[HOW TO COMPLETE THIS TASK]
As an exercise in exact copying, transcribe the lines below from the one holding "Add to cart with In den Warenkorb" through the last, with both ends included and pictures left out.
--- DATA FOR PROCESSING ---
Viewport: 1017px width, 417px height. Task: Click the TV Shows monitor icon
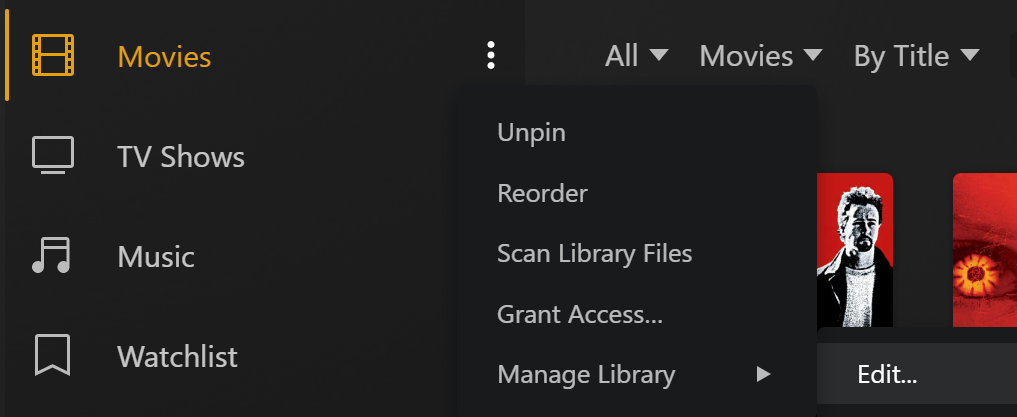point(53,156)
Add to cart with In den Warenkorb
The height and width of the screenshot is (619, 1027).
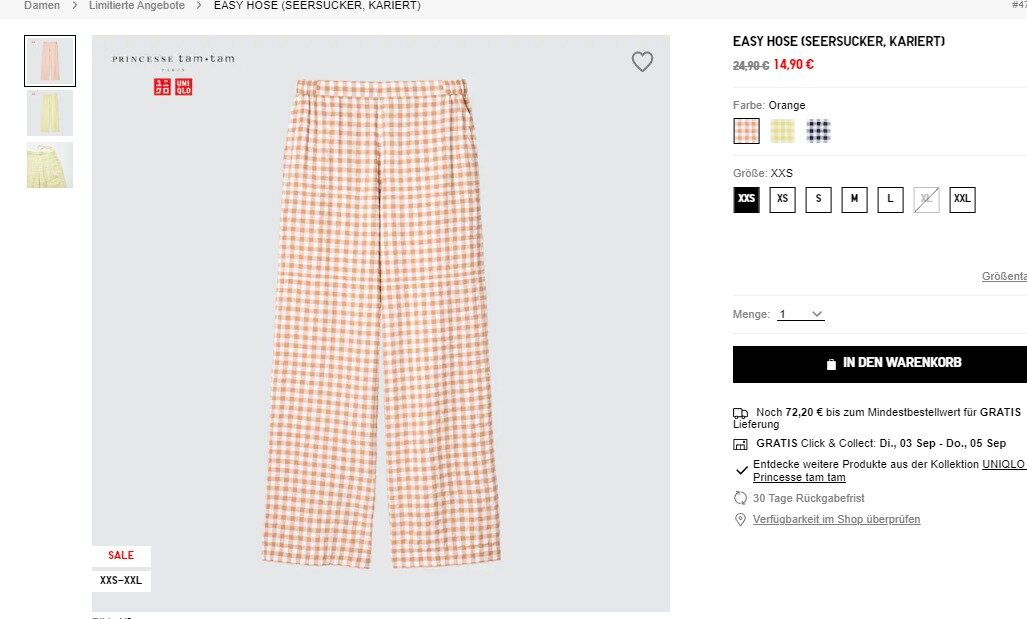tap(880, 364)
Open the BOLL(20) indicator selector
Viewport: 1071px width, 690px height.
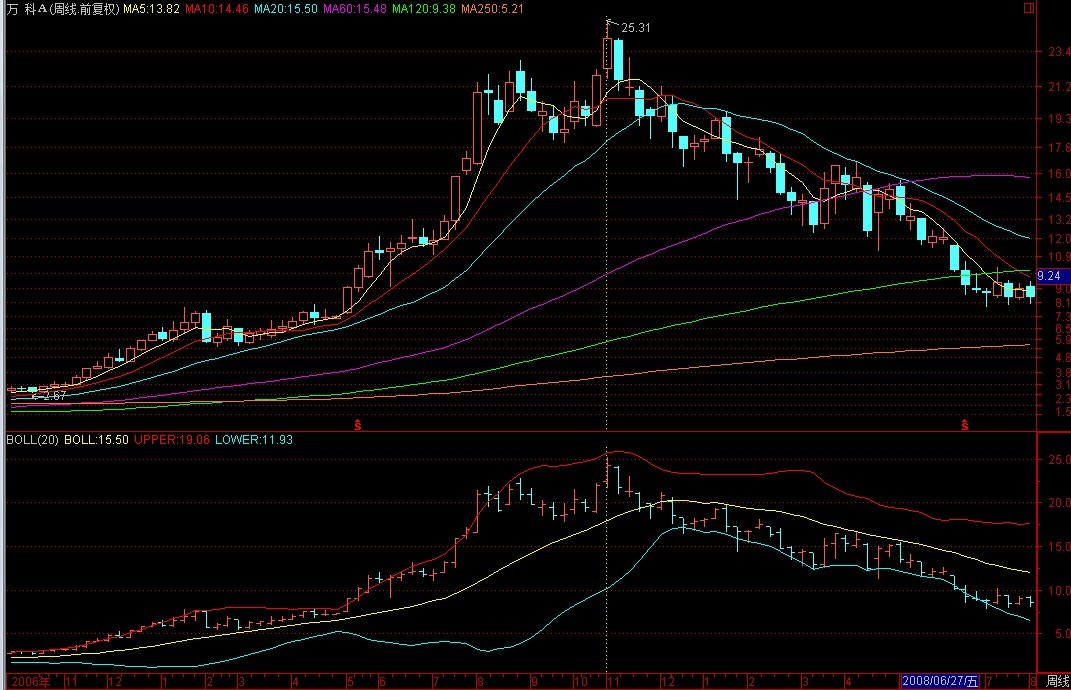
---
[REPLY TO THE TASK]
Add to cart with In den Warenkorb
The height and width of the screenshot is (619, 1027).
tap(880, 364)
Open the BOLL(20) indicator selector
Viewport: 1071px width, 690px height.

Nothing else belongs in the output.